Executive Summary

Data Mesh is a decentralized way of managing data. It treats data as a product and makes domains responsible for their own data. Combined with IFS Cloud’s project methodology, it creates a framework for strong governance and scalable data management across business domains.

This approach replaces centralized control with a federated model. Business domains own and manage their data products while following shared governance standards.

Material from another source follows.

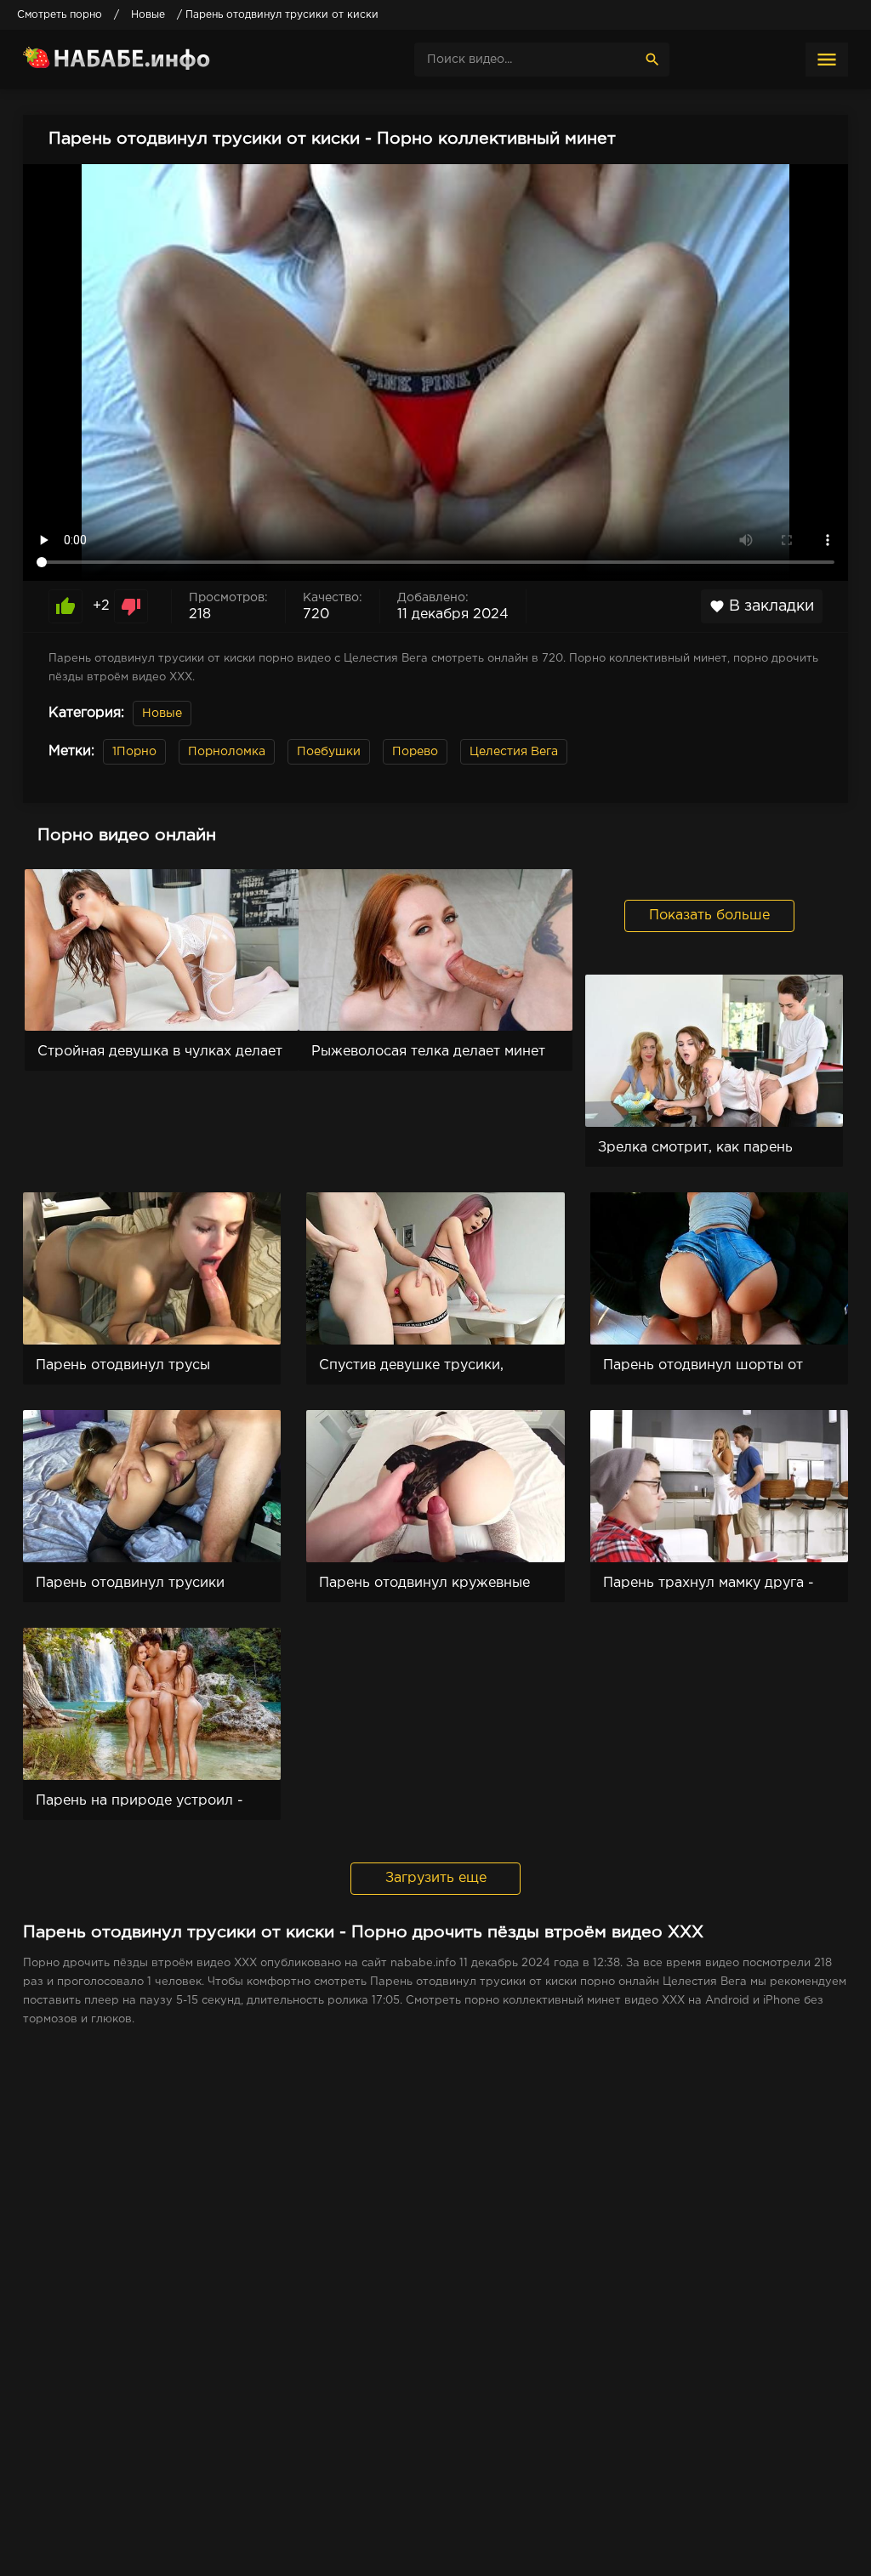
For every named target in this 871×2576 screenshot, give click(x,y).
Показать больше (709, 915)
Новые (162, 713)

Core Principles for IFS Cloud

Domain ownership

  • Map IFS functional modules to business domains during project scoping
  • Set boundaries by process areas such as Supply Chain, Finance, Projects, HR
  • Assign each domain responsibility for its own data products
  • Align enterprise structure with IFS Cloud domain design

Data as a product

  • Design products with clear service levels and quality measures
  • Products must be discoverable in the IFS data catalog
  • Expose them through REST APIs and OData
  • Define validation rules and full metadata
  • Document specifications in the Book of Rules
  • Set quality metrics in the Data Tracker
  • Align SLAs with IFS Cloud capabilities

Self-serve platform

  • Use IFS Cloud’s built-in integration and migration tools
  • IFS Connect for services and protocols
  • REST API with OData for direct access
  • Data Migration Manager and Excel Add-in for processing
  • Support data sharing across domains with IFS Connect

Federated governance

  • Apply governance through the IFS project organization
  • Define rules in the Enterprise Book of Rules
  • Use IFS Cloud security and access controls for compliance

Implementation Phases

Phase 0: Define Project and Scope

Phase 1: Initiate Project

  • Form a Data Governance Committee with domain reps
  • Create the Enterprise Book of Rules
  • Define ownership and quality standards
  • Deliverables: Domain Architecture, Governance Charter, Draft Catalog

Phase 2: Confirm Prototype

  • Validate product definitions in prototypes
  • Confirm data sharing agreements
  • Establish lineage and metadata processes
  • Test governance model

Phase 3: Establish Solution

  • Implement full product specs
  • Deploy self-service tools
  • Automate governance policies
  • Configure catalog for discovery
  • Set up APIs, dashboards, and security

Phase 4: Implement Solution

  • Train teams on data product ownership
  • Test end-to-end workflows
  • Validate compliance and readiness

Phase 5: Go Live

  • Activate production data products
  • Monitor performance and governance
  • Set up lifecycle management

Data Governance Framework

Committee

  • Executive sponsor (often CDO)
  • Domain data product owners
  • Technical platform team
  • Data stewards

Processes

  • Automated validation and monitoring dashboards
  • Exception handling and quality reporting
  • Federated access controls, tagging, and audits

Technology

  • IFS Connect for integration
  • REST API with OData
  • Built-in migration and security tools
  • Data catalog, pipeline automation, quality monitoring, and metadata management

Roadmap

Months 1–3

  • Build governance structure
  • Define domains
  • Set up initial framework
  • Train core team

Months 4–8

  • Deploy 1–2 pilot products
  • Enable self-service
  • Validate governance and architecture

Months 9–12

  • Expand to all domains
  • Add advanced analytics
  • Optimize governance and performance
  • Build continuous improvement loop

Success Measures

Data Products

  • Time to release new products
  • Adoption rate
  • Quality scores
  • User satisfaction

Governance

  • Compliance rate
  • Security incidents
  • Process efficiency
  • Domain autonomy

Business Value

  • Faster decisions
  • Lower data management costs
  • Better data access
  • Higher analytics adoption

Risks and Mitigation

Technical

  • Integration complexity → phased rollout and proofs of concept
  • Performance issues → good architecture and monitoring
  • Security gaps → federated model and regular audits

Organizational

  • Resistance to change → training and change management
  • Lack of resources → proper staffing and external support
  • Weak governance adoption → executive sponsorship and clear roles

Conclusion

Using Data Mesh within IFS Cloud projects creates a modern data model that balances domain ownership with enterprise governance. It makes use of IFS Cloud’s native tools while building a federated architecture for agility and decision-making.

Success depends on strong leadership, change management, and a phased rollout. By combining IFS methodology with Data Mesh, organizations can deliver a working ERP and a scalable data foundation for future growth.